1st & 3rd Governor of West Pokot County
- In office 2013–2017
- Preceded by: Post established
- Succeeded by: John Lonyangapuo
- Incumbent
- Assumed office 25 August 2022
- Preceded by: John Lonyangapuo

Personal details
- Born: 1967 (age 58–59) Sigor, Kenya
- Party: United Democratic Alliance (2022–present)

= Simon Kachapin =

Kenyan politician

Simon Kachapin (born 1967 in Sigor, Kenya) is a Kenyan politician. He was the 1st governor of West Pokot County in Kenya. Kachapin is a member of the United Democratic Alliance. He was elected into office in 2013 during the Kenya general elections.

== Education ==
Born in 1967, Governor Kachapin holds a bachelor's degree in Education Moi University, Eldoret. He attended Ortum Boys High School and later Chewoyet High School for his A-Level examinations. He is currently pursuing a master's degree in Advanced leadership and accountability at the University of Nairobi.

== Political career ==
Governor Kachapin's political journey dates back to when he was elected as the first Governor of West Pokot County in 2013. He held this position until 2017 and worked tirelessly to improve the livelihoods of his people. During his first term, he prioritized healthcare reforms and played a significant role in enhancing education in the region. His efforts led to the establishment of the first-ever tertiary institution, the Kenya Medical Training College (KMTC) - Kapenguria Campus, the Kapenguria Early Childhood Development Education College (ECDE), and Keringet ultra-modern structure, which housed the Kisii University. This provided opportunities for further education and early childhood development.

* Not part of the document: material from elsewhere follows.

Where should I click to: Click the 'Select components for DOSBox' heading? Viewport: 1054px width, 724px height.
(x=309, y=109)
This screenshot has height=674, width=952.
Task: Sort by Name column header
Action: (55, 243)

In addition to his focus on education and healthcare, H.E. Kachapin contributed to the transformation of the agricultural sector. He played a pivotal role in the introduction of the Nasukuta Abattoir, a vital facility for the livestock industry. Furthermore, his administration initiated the construction of various infrastructural developments that changed the face of the county. He also opened up thousands of kilometers of roads, including the historical Kriich road, where no road was in existence since independence, and area residents had never seen a vehicle. This contributed to improved security, promoted economic activities, and added value across the county.

To boost economic prospects, he spearheaded the process of building the modern Makutano Market and fresh produce markets across the county to enhance fair trade and business. He also initiated the proposed Kopoch International Hotel to boost the tourism sector in the region.

One of the key milestones during his term as Governor was his dedication to supporting the less privileged. Governor Kachapin became the first Governor to allocate bursary funds to support the education of needy children, thereby investing in the future of West Pokot County.

After completing his initial five-year term as Governor, H.E. Simon Kachapin served as the Chief Administrative Secretary (CAS) for Energy and Education State departments.